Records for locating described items
···
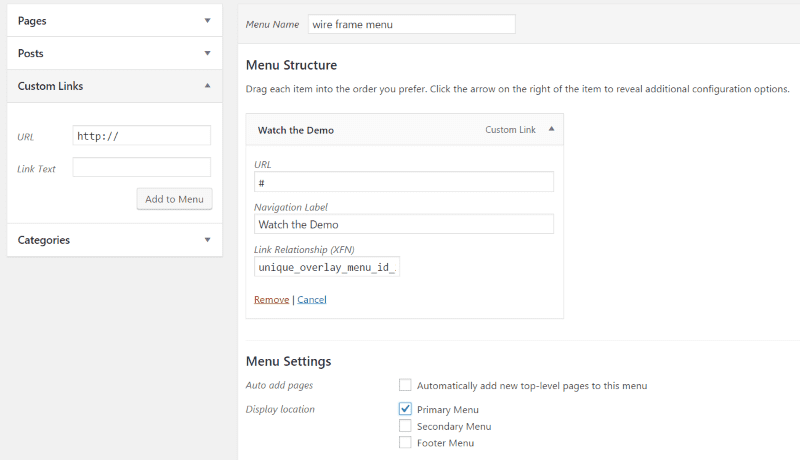
Task: Collapse the Watch the Demo item arrow
Action: 551,129
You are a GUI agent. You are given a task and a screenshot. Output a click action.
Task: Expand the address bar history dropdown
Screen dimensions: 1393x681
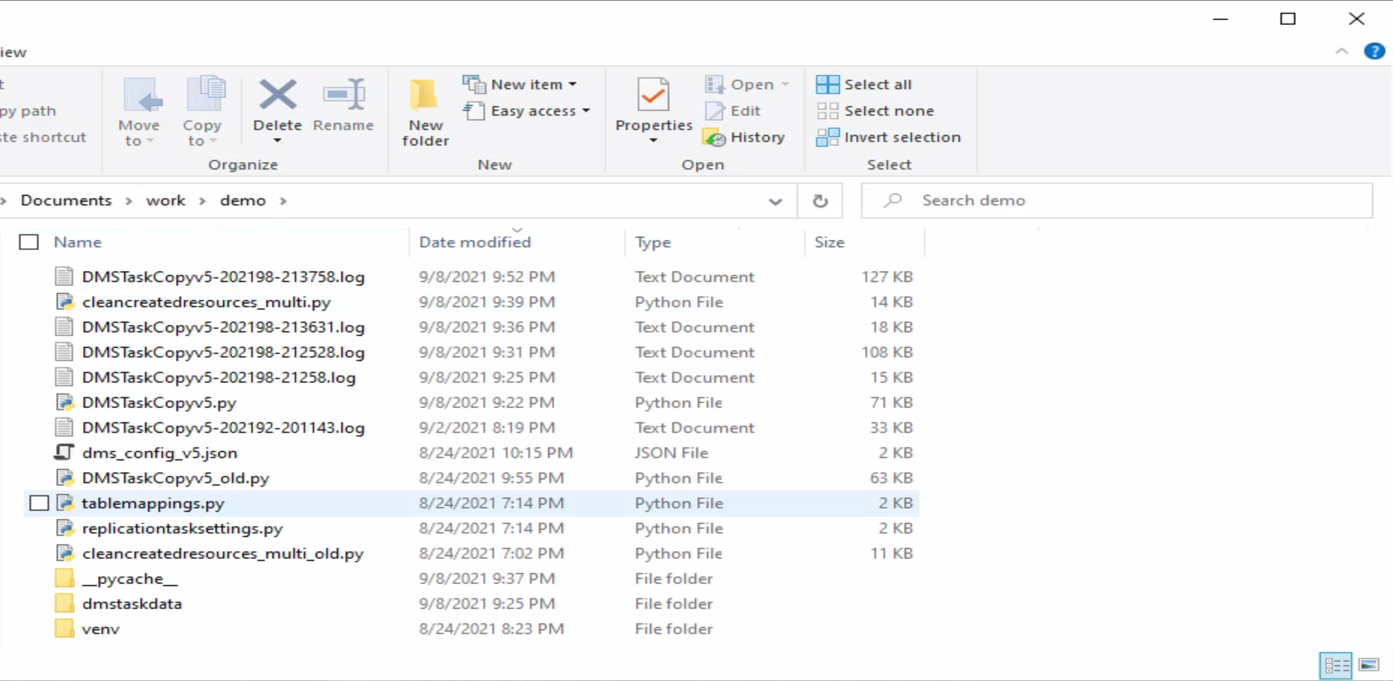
···
▶ **Task goal**: Repeat every line of text in the records above word for word, leaving out the pictures.

▶ **Solution**:
Task: Collapse the Watch the Demo item arrow
Action: 551,129
You are a GUI agent. You are given a task and a screenshot. Output a click action.
Task: Expand the address bar history dropdown
Screen dimensions: 1393x681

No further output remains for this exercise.